### What you have to do
Rewrite the lines below as a numbered list, leaving out the blank lines.
━━━━━━━━━━━━━━━━━━━━
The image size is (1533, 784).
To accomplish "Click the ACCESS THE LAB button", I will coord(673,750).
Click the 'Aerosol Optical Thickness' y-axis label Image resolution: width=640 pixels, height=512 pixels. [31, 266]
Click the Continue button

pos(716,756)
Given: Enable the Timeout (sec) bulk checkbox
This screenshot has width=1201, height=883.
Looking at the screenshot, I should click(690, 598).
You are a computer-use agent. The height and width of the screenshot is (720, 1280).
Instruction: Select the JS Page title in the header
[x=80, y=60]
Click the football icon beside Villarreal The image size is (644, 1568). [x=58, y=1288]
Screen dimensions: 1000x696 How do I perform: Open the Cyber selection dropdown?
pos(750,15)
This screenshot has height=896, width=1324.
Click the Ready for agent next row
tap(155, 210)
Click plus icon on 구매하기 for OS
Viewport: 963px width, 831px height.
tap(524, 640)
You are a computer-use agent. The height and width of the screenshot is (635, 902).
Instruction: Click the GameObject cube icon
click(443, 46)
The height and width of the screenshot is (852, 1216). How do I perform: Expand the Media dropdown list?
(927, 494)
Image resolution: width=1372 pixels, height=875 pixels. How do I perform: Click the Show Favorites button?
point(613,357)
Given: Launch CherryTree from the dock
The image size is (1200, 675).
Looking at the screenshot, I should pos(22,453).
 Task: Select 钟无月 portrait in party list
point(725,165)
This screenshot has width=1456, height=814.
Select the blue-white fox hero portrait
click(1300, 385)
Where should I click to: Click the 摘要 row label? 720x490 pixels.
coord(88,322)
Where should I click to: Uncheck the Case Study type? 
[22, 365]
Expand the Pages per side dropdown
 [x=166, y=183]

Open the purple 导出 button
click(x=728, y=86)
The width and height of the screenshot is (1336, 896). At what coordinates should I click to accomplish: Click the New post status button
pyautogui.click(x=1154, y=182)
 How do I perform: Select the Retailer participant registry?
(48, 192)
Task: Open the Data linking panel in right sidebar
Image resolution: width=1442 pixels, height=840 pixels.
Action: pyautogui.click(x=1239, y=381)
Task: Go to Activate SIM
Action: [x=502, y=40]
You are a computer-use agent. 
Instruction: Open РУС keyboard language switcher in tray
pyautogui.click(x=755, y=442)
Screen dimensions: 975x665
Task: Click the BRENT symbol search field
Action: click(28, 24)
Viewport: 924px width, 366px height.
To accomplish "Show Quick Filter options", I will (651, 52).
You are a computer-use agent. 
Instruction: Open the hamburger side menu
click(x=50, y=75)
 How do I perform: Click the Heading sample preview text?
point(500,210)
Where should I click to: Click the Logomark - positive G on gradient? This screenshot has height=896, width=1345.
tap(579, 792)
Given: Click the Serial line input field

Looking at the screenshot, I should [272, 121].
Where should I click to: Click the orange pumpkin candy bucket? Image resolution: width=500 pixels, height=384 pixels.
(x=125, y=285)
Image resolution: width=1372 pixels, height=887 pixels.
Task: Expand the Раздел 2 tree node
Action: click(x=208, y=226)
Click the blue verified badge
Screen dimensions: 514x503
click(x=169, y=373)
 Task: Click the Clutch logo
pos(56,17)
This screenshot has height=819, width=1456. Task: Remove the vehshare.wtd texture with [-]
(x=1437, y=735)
━━━━━━━━━━━━━━━━━━━━
### Exercise output
1. The image size is (1533, 784).
2. To accomplish "Click the ACCESS THE LAB button", I will coord(673,750).
3. Click the 'Aerosol Optical Thickness' y-axis label Image resolution: width=640 pixels, height=512 pixels. [31, 266]
4. Click the Continue button
5. pos(716,756)
6. Given: Enable the Timeout (sec) bulk checkbox
7. This screenshot has width=1201, height=883.
8. Looking at the screenshot, I should click(690, 598).
9. You are a computer-use agent. The height and width of the screenshot is (720, 1280).
10. Instruction: Select the JS Page title in the header
11. [x=80, y=60]
12. Click the football icon beside Villarreal The image size is (644, 1568). [x=58, y=1288]
13. Screen dimensions: 1000x696 How do I perform: Open the Cyber selection dropdown?
14. pos(750,15)
15. This screenshot has height=896, width=1324.
16. Click the Ready for agent next row
17. tap(155, 210)
18. Click plus icon on 구매하기 for OS
19. Viewport: 963px width, 831px height.
20. tap(524, 640)
21. You are a computer-use agent. The height and width of the screenshot is (635, 902).
22. Instruction: Click the GameObject cube icon
23. click(443, 46)
24. The height and width of the screenshot is (852, 1216). How do I perform: Expand the Media dropdown list?
25. (927, 494)
26. Image resolution: width=1372 pixels, height=875 pixels. How do I perform: Click the Show Favorites button?
27. point(613,357)
28. Given: Launch CherryTree from the dock
29. The image size is (1200, 675).
30. Looking at the screenshot, I should pos(22,453).
31.  Task: Select 钟无月 portrait in party list
32. point(725,165)
33. This screenshot has width=1456, height=814.
34. Select the blue-white fox hero portrait
35. click(1300, 385)
36. Where should I click to: Click the 摘要 row label? 720x490 pixels.
37. coord(88,322)
38. Where should I click to: Uncheck the Case Study type? 
39. [22, 365]
40. Expand the Pages per side dropdown
41.  [x=166, y=183]
42. Open the purple 导出 button
43. click(x=728, y=86)
44. The width and height of the screenshot is (1336, 896). At what coordinates should I click to accomplish: Click the New post status button
45. pyautogui.click(x=1154, y=182)
46.  How do I perform: Select the Retailer participant registry?
47. (48, 192)
48. Task: Open the Data linking panel in right sidebar
49. Image resolution: width=1442 pixels, height=840 pixels.
50. Action: pyautogui.click(x=1239, y=381)
51. Task: Go to Activate SIM
52. Action: [x=502, y=40]
53. You are a computer-use agent. 
54. Instruction: Open РУС keyboard language switcher in tray
55. pyautogui.click(x=755, y=442)
56. Screen dimensions: 975x665
57. Task: Click the BRENT symbol search field
58. Action: click(28, 24)
59. Viewport: 924px width, 366px height.
60. To accomplish "Show Quick Filter options", I will (651, 52).
61. You are a computer-use agent. 
62. Instruction: Open the hamburger side menu
63. click(x=50, y=75)
64.  How do I perform: Click the Heading sample preview text?
65. point(500,210)
66. Where should I click to: Click the Logomark - positive G on gradient? This screenshot has height=896, width=1345.
67. tap(579, 792)
68. Given: Click the Serial line input field
69. Looking at the screenshot, I should [272, 121].
70. Where should I click to: Click the orange pumpkin candy bucket? Image resolution: width=500 pixels, height=384 pixels.
71. (x=125, y=285)
72. Image resolution: width=1372 pixels, height=887 pixels.
73. Task: Expand the Раздел 2 tree node
74. Action: click(x=208, y=226)
75. Click the blue verified badge
76. Screen dimensions: 514x503
77. click(x=169, y=373)
78.  Task: Click the Clutch logo
79. pos(56,17)
80. This screenshot has height=819, width=1456. Task: Remove the vehshare.wtd texture with [-]
81. (x=1437, y=735)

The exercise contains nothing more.